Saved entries
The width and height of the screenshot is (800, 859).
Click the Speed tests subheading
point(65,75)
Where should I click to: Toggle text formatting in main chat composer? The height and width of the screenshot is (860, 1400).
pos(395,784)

What the task asks: Every entry above should be returned exactly as written.

Answer to this problem:
The width and height of the screenshot is (800, 859).
Click the Speed tests subheading
point(65,75)
Where should I click to: Toggle text formatting in main chat composer? The height and width of the screenshot is (860, 1400).
pos(395,784)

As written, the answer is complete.